SCSI over IP
© 2010, 2011, 2012 Dennis Leeuw dleeuw at made-it dot com
License: GPLv2 or later
iSCSI is client-server-based. The client is called the initiator and the server is called the target. The initiator sends SCSI commands to the target and the target sends the results back to the initiator. In hardware comparison, the initiator is the SCSI adapter and the target is the SCSI disk. With iSCSI the SCSI-bus is replaced by a network and TCP/IP.
The basic concept from a Linux point of view is that iSCSI makes block devices (disks) available across the network. This means you can partition it and create a filesystem on it. Because of this the initiator needs to have exclusive rights on the target. The target can only supply an iSCSI device to a single initiator.
There are two types of initiators:
Software initiators consist of one or more kernel drivers, a TCP-stack and a network card (NIC).
SCSI is CPU intensive esp. during high I/O loads. Hardware initiators offload the main CPU of a computer by implementing a SCSI ASIC on a network card and some form of TOE(TCP Offload Engine). The combination is often called an HBA (Host Bus Adapter). The HBA appears to the host as a "normal" SCSI adapter. With an option ROM it is even possible to boot a system from an iSCSI disk.
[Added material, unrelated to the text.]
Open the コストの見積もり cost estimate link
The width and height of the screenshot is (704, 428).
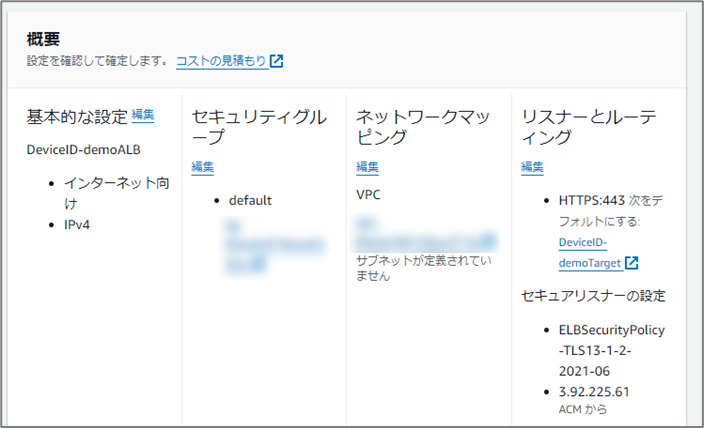pyautogui.click(x=221, y=61)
TOE handles part or all of the TCP-stack handling on the NIC. Which frees resources on the main CPU.
Since a host can supply multiple disks to the network, only an IP address is not sufficient to address a target. Of course next to an IP address also a port is used to connect to an iSCSI host. The combination of an IP address and a port is called the iSCSI portal. This way you can run multiple portals on a single host. The default port for the iSCSI portal is TCP/3260 and if a system port is needed port TCP/860 should be used.
iSCSI also has a globally unique addressing scheme to refer to a target. Both the initiator and target need to have such an iSCSI address. The address could look like this: iqn.1987-05.com.cisco:01.4ee667decaeb.
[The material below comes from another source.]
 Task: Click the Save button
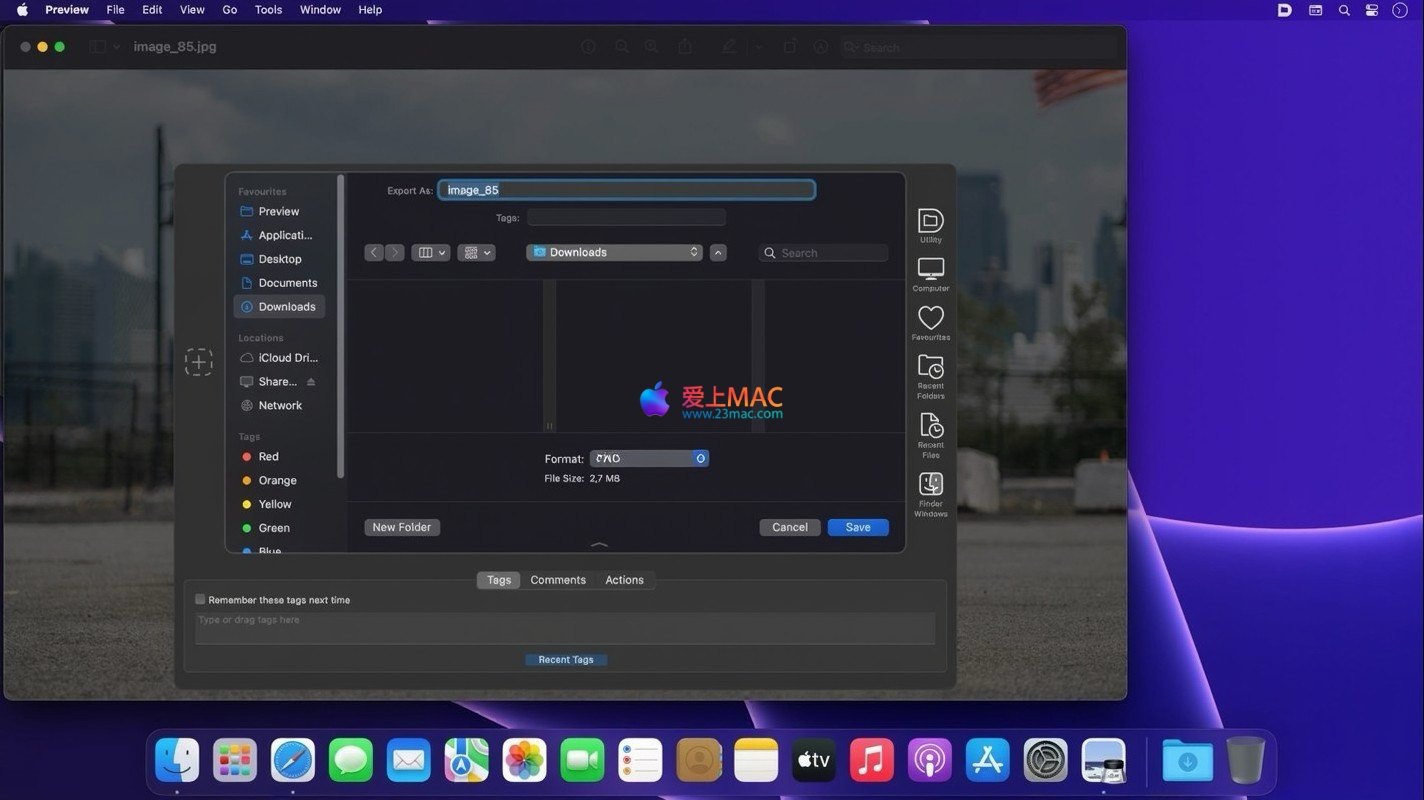[858, 528]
Type | Date | Naming Authority | String defined by the naming authority |
---|---|---|---|
iqn | 1987-05 | com.cisco | 01.4ee667decaeb |
iqn | 1992-05 | com.emc | ck2000544005070000-5 |
iqn | 1992-05 | com.example | storage.disk1.sys1.xyz |
The Type field can hold three possible values: iqn (iSCSI Qualified Name), eui (IEEE EUI-64 format) or naa (T11 Network Address Authority 64 or 128-bit identifier).
The Date field holds the date of the first full month an authority was registered.
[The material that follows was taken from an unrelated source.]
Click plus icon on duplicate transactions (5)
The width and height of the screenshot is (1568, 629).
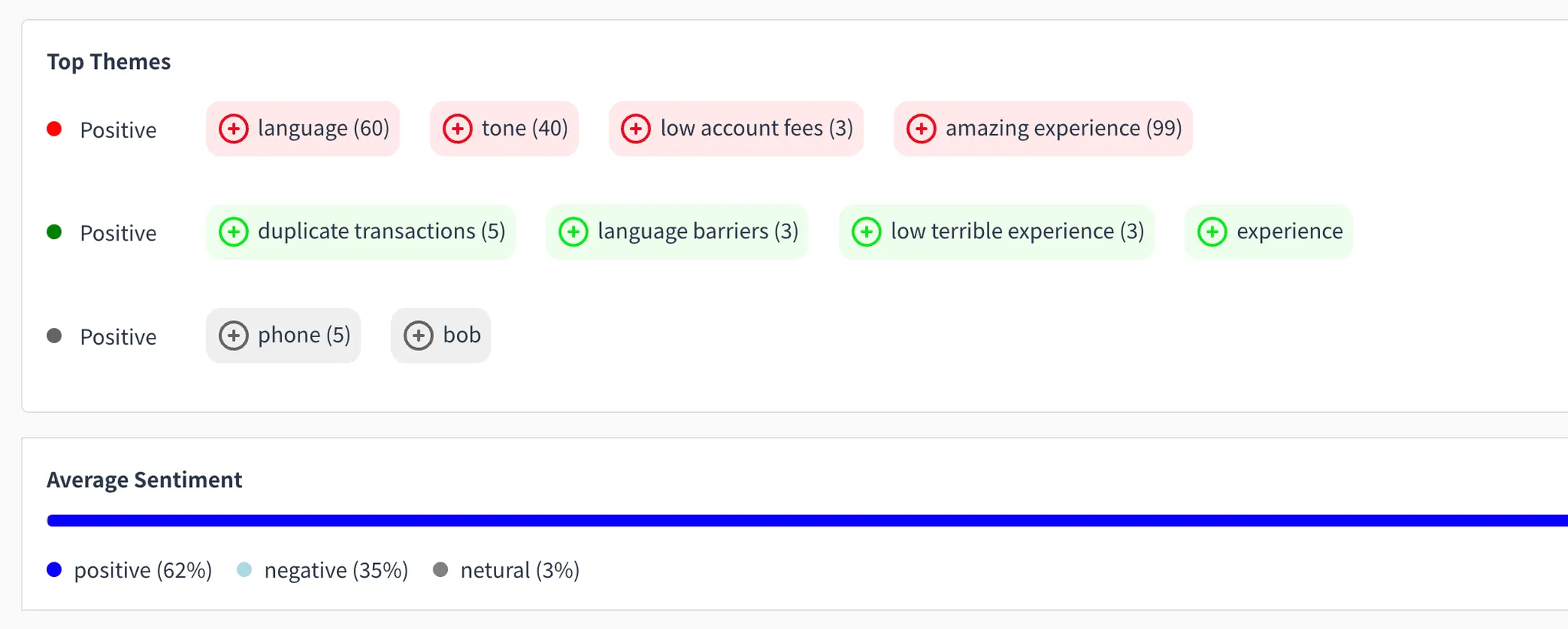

The Naming Authority is the reversed domain name of the authority. Most of the times however an IP address is used for the actual setup and not the supplied domain name. So the actually used domain name might not be that relevant.
The String can hold any naming convention the authority wants to use. It is by the way legal to leave this field empty.
iSCSI addresses are written in the following format: iqn.1987-05.com.cisco:01.4ee667decaeb. There is colon (:) between de domain part and the actual device addressing. All other elements are seperarted by dots (.).
An initiator can ask a target for a list of available devices, this process is called Discovery or auto-discovery. Of course this is the easiest way of connecting to an iSCSI target. The other way is by directly supplying the portal and target or use iSNS (Internet Storage Naming Service). iSNS is like a DNS for storage networks.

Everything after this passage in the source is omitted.